USD
41.44 UAH ▲0.41%
EUR
46.24 UAH ▲1.69%
GBP
55.05 UAH ▲2.23%
PLN
10.84 UAH ▲2.44%
CZK
1.84 UAH ▲1.88%
In August this year, almost 75% of all oil supplies from Russia were carried out...

Russia bypasses G7 sanctions for most of its oil exports - Financial Times

In August this year, almost 75% of all oil supplies from Russia were carried out without Western insurance compared to approximately 50% in the spring. Russia is trying to evade G7 sanctions on limiting the prices for the lion's part of its oil exports. And she succeeds, writes Financial Times. The Russian Federation has found ways to avoid G7 restriction on a significant proportion of Russian oil exports, which contributes to the increase in Russia's income from the sale of these energy resources.
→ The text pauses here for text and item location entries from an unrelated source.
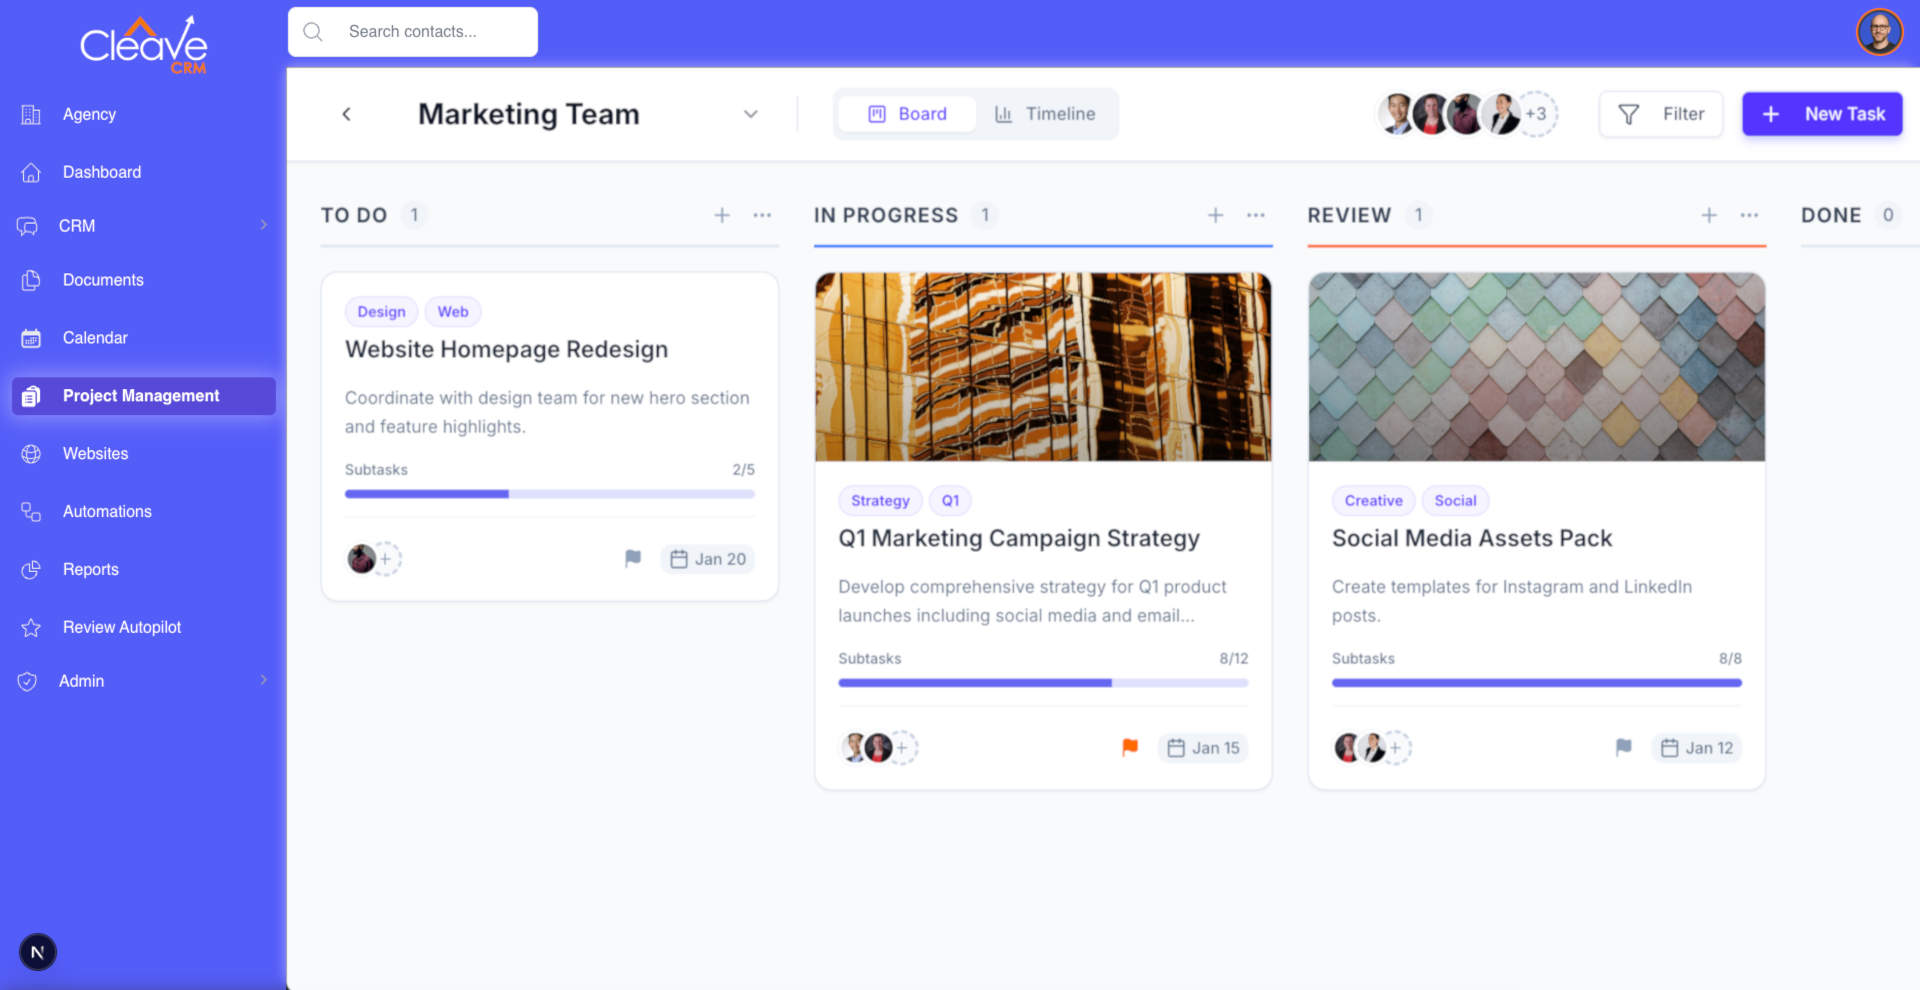Open Calendar from the sidebar

point(95,338)
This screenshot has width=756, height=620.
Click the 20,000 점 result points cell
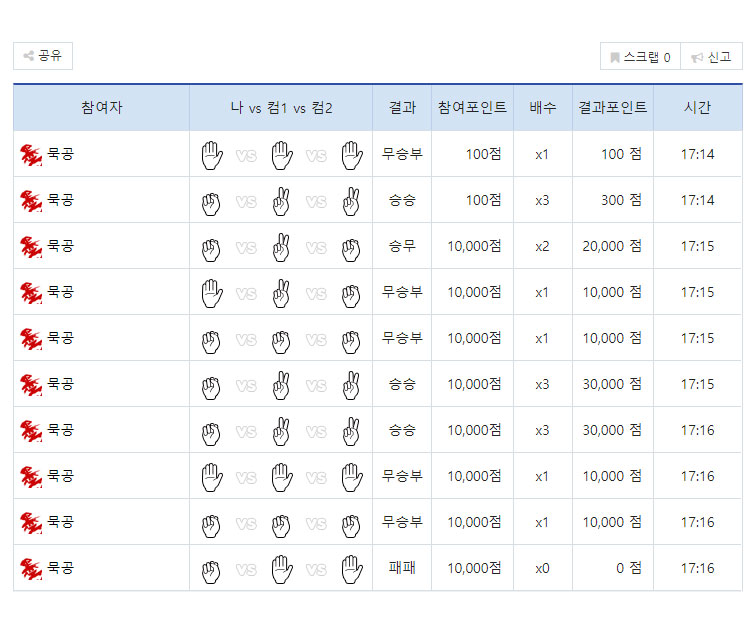pyautogui.click(x=612, y=246)
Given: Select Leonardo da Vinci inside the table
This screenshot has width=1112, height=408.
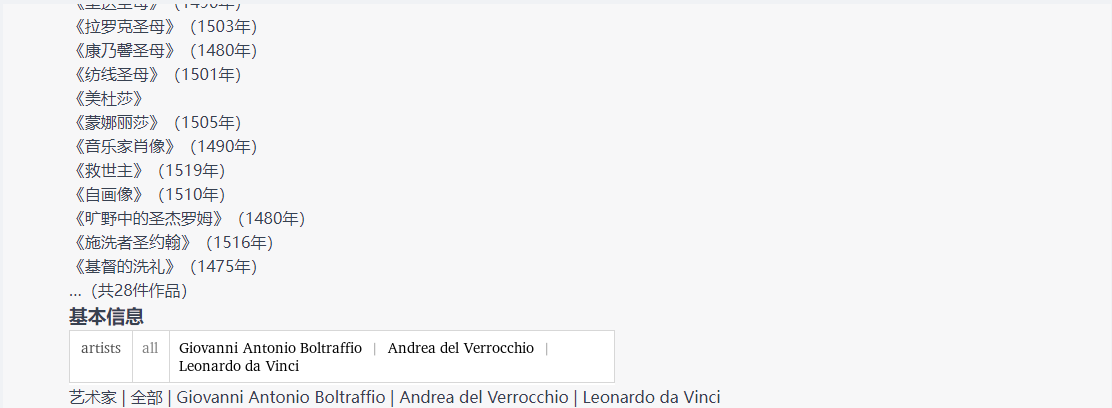Looking at the screenshot, I should [239, 366].
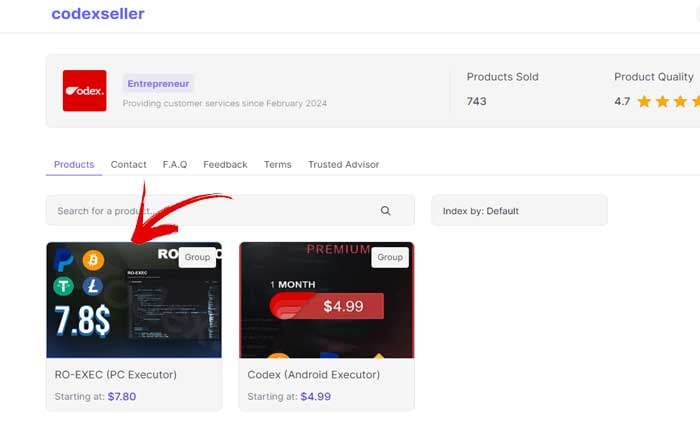Click the first rating star
This screenshot has height=430, width=700.
click(x=645, y=101)
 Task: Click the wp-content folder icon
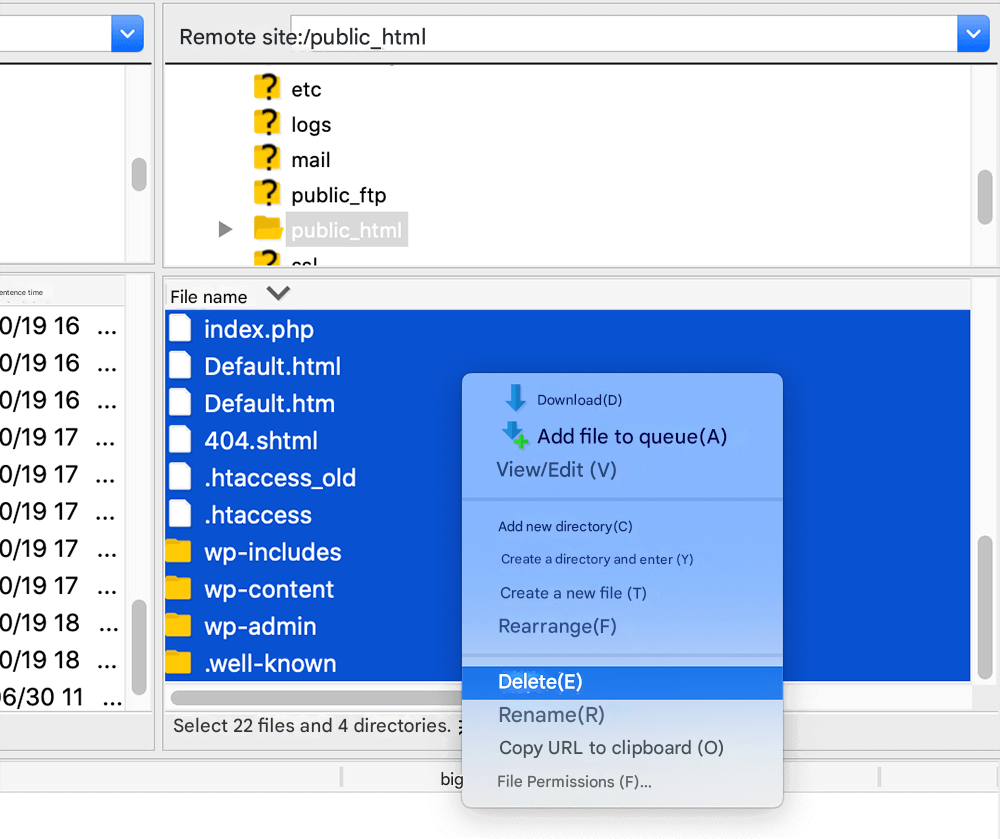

"A steady increase in cheese oil prices from July to more than $ 95 per barrel in combination with a decrease in a discount on its own oil will cause the Kremlin's income from oil from 2023 to at least $ 15 billion more than it could be", " - notes FT. The publication, referring to experts, suggests that the Russian Federation increasingly punches the price "ceiling" established by the countries of the "Great Seven" and the European Union.

For example, according to FT, almost ¾ of all Russian oil supplies only in August were passed without Western insurance, which is a remarkable lever used to comply with the price limit for Russian oil at $ 60 per barrel. That is, Russia has created the so -called "dark fleet" of oil tankers capable of working without western insurance and other services.

"This change is a double blow to the efforts of the West aimed at limiting Russia's income from the sale of oil, which make up the largest part of the Kremlin's budget after its full -scale invasion of Ukraine," the newspaper reads. At the same time, the Russian Federation every time "improves" its unlawful schemes for the sale of petroleum products, with such actions of Russians coincide with a significant increase in oil prices, which have already exceeded the $ 95 per barrel.

"Given changes in how Russia ships oil, it can be very difficult to ensure that the upper price ceiling is observed in the future. Levers of influence, " - recognizes the economist of the London School of Economics Ben Hilgenstok. FT summarizes that the military budget of the Russian aggressor will receive more income from oil exports, although the Benzocolone country faces serious problems in the domestic oil market. Yes, the Russian Federation has banned the export of diesel and other fuels.

This was due to the high demand for these energy resources during seasonal agricultural work, but some Western experts fear that this is how Putin was trying to destroy the oil market, as he did it with the natural gas market last year. "While the EU and the United States have largely banned the import of Russian oil, the price ceiling established by the" Great Seven "was intended to ensure the flow of Russian oil into the world markets. The goal was to prevent the reduction .

Since Russia once depended on Western services in the supply of its oil to the market, "Big Simka" believed that Moscow would not have another choice but to obey it, "the newspaper writes. Recall that the average price for the main brand of Russian oil Urals in January - August this year decreased 1. 45 times compared to the indicator of the same period of 2022 and amounted to $ 56. 58 per barrel. In addition, in the first half of 2023, Russia's oil and gas revenues collapsed by almost 50%.